7/5/10

Como los Árboles


Sorprendente la periferia del achaque, habrá pensado. Y miraba fijo el meñique del pie izquierdo, inerte en la alfombra. En mitad del living, con una inclinación apenas, las manos detrás, increpaba con los ojos al pequeño cadáver, que respondía con una quietud exhaustiva. Sin pasión, lo recogió abnegadamente, y su gesto conformista me dijo que lo intuía lógico. Tantos años así, algo iba a perecer. Lo único que sorprendía era la periferia.

Claro que todos podemos vivir sin meñique del pie izquierdo. Era un justo precio por aceptar el tratamiento, elegirlo sin más ni más. Sobre todo así, con un ataque tan lejano al foco de la verdadera neuralgia. Porque seguro hay más de un metro de un meñique de pie izquierdo al corazón. Nadie podría discutir la pérdida, y así las cosas siguieron, con la sensatez que esconde la muerte y la naturalidad del desamor.

En defensa del paciente diré que el tratamiento era lo único que cualquiera hubiera sugerido razonablemente. Hubo quien habló de arriesgarse, de sentir, y algún otro perogrullo. Pero qué amor ni ocho cuartos. Una madre o un psiquiatra lo hubieran indicado por igual. El proceso era largo pero efectivo, de manera que un meñique de pie izquierdo no nos haría titubear.

La caída del codo derecho la debe haber preocupado, pero el temor llegó con la nariz. Aunque, con rigor de verdad, el temor llegó sin la nariz.

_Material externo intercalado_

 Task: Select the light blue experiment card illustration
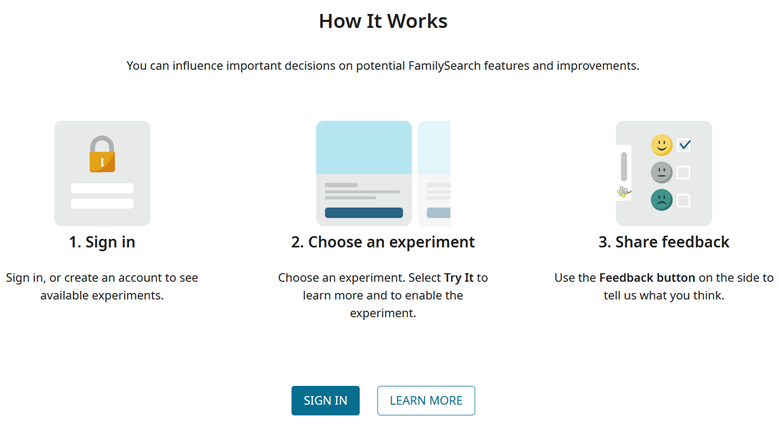coord(364,173)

Con las fosas al aire, como cuencos ridículos, como punto de fuga en el centro del rostro, devino en gran incordio un paseo en días de lluvia, dormir boca abajo y sonarse los mocos. Lavarse la cara era una debacle, la higiene terminaba en ahogo y el jabón era un mal trago. Ducharse con visera pareció un remedio eficaz, pero pronto se encontró dudando. Por primera vez, después de tantos años de vida plena, y ahora la duda.

Pude disuadirla. Rechacé de lleno su petición de dejar los inhibidores. Casi sentí pena por su desapasionada desesperación, pero con razón y palabras lentas, una vez más la despojé de sus cursilerías. Ingratos pacientes, que vienen pidiendo a gritos que les extirpe el dolor, el abandono, la miseria, y luego por una nada de un dedito, de una nariz respingada, de un codo gastado, hacen todo este bochinche. La cura estaba pronta, y eso le hice ver con los ojos, que aún no habían caído.

Una mañana soleada, de ruiseñores cantores (tan pueriles que son) y murmullo de señoras que van a comprar fruta madura, se levantó como de costumbre. Grácil, liviana, como si el peso de la vida se le hubiera hecho añicos en un sueño que no recordaba, dejó el lecho, y caminó lentamente hasta la ventana, quizás para envidiar sin estorbos la felicidad ajena. Probablemente, se debatió internamente entre té y café, y giró sobre sus talones en busca de la cocina. En ese breve recorrido ocurrió. Casi en el umbral sintió entre sus ropas deslizarse una roca; con la lógica de la gravedad, se escurría desde sus senos y por debajo del camisón un peñón del tamaño de su puño. Solo el torpe algodón que le cubría el cuerpo evitaba su caída enredándose caprichosamente. En un movimiento sereno, desprovisto de cualquier efusión, aligeró la prenda, dio lugar al intruso que moraba entre la piel y la tela (tan blancas las dos) para que termine su clavado insalvable. Con el sonido del hielo contra suelo, quizás de la madera muerta, sometida por el hacha, lo vio caer. Era gris, con un sinfín de surcos, llamativamente pesado para ser hueco y áspero al tacto. Lo levantó como quien toma un cachorro desahuciado, y después de guardarlo en el primer cajón de la cómoda, caminó hasta el espejo arrastrando los pies. Levantó el camisón hasta el cuello y contempló el hueco en el pecho; perfecto, prolijo, sobre el seno izquierdo, indoloro.

Días después, ausculté el corazón que trajo la paciente, cuidadosamente envuelto en papel de seda, y verifiqué el estado del boquete. La tranquilicé, como hubiera hecho cualquiera, razonablemente. Y le dije, estás curada.